Angela Carter’s Heroes and Villains

I have read that Angela Carter herself described the novel as “a juicy, overblown, exploding Gothic lollipop.” This description seemed to me, at first, a tacky undervaluing of this beautifully woven world. Yet, on deeper thought, I think it is appropriate.

I devoured this book. I had been slowly reading Carter’s Nights at the Circus for months, and (although by no means a bad book) I felt no compulsion to continue reading. Three quarters way through, I lost the book and picked up Heroes and Villains. I started reading it at the doctor’s surgery and was overcome by the abundant pleasure of it. For the next week, opening its pages was like a secret, dirty treat. I was captivated, yet always anxious that I was enjoying some trashy, dystopian teen fiction. I’m still not really sure.

The story starts like a fable about a somewhat unlikeable girl. Carter dedicates much time to intricately weaving a world that has been destroyed so thoroughly by war that it appears as a distant, timeless past. Perhaps the most compelling element of this novel is the complexity of the characters. It seems to be a manifesto against the very idea of “heroes and villains,” portraying humans as messy, unlikeable, beautiful, passionate, violent and sick.

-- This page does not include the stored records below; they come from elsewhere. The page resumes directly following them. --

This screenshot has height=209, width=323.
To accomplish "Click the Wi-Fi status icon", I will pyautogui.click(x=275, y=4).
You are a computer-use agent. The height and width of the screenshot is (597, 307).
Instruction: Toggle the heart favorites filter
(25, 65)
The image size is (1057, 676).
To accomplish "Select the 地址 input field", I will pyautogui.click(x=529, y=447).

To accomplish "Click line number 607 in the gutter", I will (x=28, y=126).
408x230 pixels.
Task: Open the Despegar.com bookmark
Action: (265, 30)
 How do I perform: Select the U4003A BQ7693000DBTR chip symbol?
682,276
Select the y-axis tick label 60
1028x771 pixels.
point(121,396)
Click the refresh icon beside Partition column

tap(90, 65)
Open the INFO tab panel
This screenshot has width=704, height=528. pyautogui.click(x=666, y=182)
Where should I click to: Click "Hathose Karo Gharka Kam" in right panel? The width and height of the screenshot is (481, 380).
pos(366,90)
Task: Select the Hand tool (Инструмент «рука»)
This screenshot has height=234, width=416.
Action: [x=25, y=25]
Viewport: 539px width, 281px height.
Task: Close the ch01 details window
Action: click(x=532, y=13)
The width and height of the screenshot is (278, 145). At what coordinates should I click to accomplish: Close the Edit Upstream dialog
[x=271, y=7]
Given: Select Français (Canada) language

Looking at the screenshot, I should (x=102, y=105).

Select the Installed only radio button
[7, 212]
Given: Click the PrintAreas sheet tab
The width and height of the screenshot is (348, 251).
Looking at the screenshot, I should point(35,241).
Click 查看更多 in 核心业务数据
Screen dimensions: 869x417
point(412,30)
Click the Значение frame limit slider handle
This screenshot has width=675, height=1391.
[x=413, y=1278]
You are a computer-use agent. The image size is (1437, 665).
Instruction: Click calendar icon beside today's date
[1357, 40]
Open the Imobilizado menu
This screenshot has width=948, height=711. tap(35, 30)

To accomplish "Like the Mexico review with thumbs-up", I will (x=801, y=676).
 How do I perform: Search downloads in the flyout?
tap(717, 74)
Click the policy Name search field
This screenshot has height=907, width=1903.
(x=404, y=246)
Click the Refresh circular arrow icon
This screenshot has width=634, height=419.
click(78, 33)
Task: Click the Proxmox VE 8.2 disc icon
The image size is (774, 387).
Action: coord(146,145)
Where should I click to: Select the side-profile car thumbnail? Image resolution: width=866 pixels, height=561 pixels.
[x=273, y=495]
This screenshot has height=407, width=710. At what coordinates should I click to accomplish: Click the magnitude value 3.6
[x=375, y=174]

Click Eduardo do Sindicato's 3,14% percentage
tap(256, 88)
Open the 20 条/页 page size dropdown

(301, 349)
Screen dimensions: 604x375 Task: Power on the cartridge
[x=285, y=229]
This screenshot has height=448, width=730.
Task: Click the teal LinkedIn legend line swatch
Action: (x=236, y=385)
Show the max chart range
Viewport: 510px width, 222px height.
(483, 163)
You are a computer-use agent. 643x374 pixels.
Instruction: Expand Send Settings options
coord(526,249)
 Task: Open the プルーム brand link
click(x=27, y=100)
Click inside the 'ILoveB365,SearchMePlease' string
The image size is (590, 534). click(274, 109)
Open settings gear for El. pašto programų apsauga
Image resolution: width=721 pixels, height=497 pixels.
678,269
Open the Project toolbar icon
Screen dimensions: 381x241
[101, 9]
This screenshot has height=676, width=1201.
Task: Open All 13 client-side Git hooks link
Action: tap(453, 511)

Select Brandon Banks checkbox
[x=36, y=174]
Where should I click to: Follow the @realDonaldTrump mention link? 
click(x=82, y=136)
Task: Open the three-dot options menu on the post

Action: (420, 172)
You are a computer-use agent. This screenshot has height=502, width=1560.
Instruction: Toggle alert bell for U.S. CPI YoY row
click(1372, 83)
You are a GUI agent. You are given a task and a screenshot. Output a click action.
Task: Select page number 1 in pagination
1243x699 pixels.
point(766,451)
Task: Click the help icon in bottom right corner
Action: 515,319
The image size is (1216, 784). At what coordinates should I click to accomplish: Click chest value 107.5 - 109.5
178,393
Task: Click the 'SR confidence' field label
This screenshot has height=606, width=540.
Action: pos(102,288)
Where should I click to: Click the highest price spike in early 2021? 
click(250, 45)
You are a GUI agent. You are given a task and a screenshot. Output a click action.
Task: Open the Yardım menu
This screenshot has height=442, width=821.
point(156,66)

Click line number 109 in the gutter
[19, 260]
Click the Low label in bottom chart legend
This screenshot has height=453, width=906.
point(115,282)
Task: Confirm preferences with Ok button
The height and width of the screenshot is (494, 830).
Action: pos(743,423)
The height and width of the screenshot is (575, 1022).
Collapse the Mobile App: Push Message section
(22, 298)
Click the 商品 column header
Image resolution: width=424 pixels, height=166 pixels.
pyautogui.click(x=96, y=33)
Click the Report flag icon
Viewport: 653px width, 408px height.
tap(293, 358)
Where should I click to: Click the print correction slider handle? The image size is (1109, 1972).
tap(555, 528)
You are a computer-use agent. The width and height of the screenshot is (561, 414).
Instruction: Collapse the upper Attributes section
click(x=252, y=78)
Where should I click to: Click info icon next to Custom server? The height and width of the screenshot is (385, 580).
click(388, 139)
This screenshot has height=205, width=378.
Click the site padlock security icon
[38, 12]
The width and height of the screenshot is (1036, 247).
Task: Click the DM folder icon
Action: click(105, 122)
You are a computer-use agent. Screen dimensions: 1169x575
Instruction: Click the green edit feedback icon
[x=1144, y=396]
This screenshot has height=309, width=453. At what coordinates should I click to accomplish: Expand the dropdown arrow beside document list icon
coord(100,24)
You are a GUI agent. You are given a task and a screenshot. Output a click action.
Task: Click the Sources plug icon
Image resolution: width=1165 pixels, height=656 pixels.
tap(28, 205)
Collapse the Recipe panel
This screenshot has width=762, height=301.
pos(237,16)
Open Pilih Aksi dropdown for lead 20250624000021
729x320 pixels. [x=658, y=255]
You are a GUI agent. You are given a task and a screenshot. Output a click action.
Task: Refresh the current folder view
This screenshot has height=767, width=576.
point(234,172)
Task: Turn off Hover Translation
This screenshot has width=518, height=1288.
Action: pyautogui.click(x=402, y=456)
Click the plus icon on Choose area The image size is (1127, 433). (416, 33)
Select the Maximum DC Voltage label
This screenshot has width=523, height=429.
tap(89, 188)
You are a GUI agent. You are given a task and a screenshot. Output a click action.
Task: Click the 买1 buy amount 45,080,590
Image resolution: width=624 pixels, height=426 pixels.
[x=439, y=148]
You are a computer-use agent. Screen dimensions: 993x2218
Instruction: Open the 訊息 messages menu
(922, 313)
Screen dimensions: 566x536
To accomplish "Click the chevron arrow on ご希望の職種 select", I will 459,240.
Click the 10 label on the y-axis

These characters and this world are augmented by the confidence of Carter’s writing, describing them in all of their filthy details; the lice, the germs, the blood, the masturbation and the rape. The repulsion is addictive. The confidence even makes Carter’s prose seem clumsy at times, but this clumsiness only confirms the imperfectness of the world and the characters who inhabit it.

I loved this book, although, it is not an oyster in its class, or a crustless sandwich triangle in its perfection. This is a juicy, suckable, un-put-down-able lollipop.